§ RECORDS FOR THIS TASK:
=======

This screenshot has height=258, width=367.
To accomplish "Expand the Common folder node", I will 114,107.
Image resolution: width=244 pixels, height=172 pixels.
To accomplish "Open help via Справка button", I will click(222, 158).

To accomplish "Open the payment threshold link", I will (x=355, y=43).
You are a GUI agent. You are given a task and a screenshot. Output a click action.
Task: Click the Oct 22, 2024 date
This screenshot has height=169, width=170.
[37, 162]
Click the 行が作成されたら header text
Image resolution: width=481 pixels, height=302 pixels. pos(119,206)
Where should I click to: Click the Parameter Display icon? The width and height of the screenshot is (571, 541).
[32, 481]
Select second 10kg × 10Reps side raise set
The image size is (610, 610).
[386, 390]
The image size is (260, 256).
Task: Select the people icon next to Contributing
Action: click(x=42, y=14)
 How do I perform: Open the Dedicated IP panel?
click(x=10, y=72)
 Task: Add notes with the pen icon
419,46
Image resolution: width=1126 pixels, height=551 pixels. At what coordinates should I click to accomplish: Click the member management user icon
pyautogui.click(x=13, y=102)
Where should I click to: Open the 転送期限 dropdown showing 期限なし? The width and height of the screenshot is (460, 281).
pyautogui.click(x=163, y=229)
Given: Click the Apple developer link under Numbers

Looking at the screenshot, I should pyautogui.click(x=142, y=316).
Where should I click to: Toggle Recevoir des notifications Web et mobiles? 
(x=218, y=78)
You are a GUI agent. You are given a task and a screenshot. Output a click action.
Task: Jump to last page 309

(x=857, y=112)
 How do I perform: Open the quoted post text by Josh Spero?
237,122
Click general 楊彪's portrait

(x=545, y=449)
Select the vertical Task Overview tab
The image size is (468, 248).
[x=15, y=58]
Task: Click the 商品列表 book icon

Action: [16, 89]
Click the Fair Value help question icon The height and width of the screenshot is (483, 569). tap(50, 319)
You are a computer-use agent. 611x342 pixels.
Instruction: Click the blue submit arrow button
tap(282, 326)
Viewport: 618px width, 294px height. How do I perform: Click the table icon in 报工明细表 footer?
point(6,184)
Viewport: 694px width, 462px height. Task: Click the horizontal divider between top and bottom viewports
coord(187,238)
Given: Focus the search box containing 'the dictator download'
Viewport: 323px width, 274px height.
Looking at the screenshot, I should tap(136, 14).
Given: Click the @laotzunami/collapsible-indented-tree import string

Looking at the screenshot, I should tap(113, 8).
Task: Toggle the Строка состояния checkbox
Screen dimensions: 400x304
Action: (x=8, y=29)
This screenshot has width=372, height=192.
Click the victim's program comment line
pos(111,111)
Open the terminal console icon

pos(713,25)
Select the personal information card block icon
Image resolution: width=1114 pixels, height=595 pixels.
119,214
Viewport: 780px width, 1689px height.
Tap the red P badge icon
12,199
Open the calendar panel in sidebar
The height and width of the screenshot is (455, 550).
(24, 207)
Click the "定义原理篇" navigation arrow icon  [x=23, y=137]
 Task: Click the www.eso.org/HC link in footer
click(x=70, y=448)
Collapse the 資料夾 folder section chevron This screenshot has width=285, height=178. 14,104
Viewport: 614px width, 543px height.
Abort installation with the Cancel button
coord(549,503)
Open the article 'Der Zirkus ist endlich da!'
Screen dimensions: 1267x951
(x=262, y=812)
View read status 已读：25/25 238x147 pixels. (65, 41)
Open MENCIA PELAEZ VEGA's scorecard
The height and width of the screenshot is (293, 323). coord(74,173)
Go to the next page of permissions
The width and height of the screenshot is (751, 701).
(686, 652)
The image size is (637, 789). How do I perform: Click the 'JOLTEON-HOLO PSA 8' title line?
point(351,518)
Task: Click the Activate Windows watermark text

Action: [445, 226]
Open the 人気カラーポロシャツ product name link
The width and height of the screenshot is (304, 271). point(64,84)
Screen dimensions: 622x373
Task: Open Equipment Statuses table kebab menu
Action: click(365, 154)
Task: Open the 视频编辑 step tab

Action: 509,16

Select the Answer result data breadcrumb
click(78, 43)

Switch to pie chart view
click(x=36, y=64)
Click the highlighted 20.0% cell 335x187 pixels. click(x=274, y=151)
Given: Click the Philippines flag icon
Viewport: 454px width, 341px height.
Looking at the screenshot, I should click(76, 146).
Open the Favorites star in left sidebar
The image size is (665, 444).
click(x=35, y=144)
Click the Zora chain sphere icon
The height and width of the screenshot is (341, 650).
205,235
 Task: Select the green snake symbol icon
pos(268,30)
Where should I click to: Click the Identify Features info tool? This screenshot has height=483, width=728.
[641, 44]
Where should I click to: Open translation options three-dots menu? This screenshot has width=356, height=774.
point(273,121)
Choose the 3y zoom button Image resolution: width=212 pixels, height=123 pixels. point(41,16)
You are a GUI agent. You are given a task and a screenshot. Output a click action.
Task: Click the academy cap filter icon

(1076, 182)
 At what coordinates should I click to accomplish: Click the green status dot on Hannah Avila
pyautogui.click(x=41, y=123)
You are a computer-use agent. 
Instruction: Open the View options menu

=======

§ EXERCISE REQUIREMENTS: Go through the listing above and locate each line that holds the word "sidebar". Copy those lines.

§ ANSWER BOX:
Open the calendar panel in sidebar
Open the Favorites star in left sidebar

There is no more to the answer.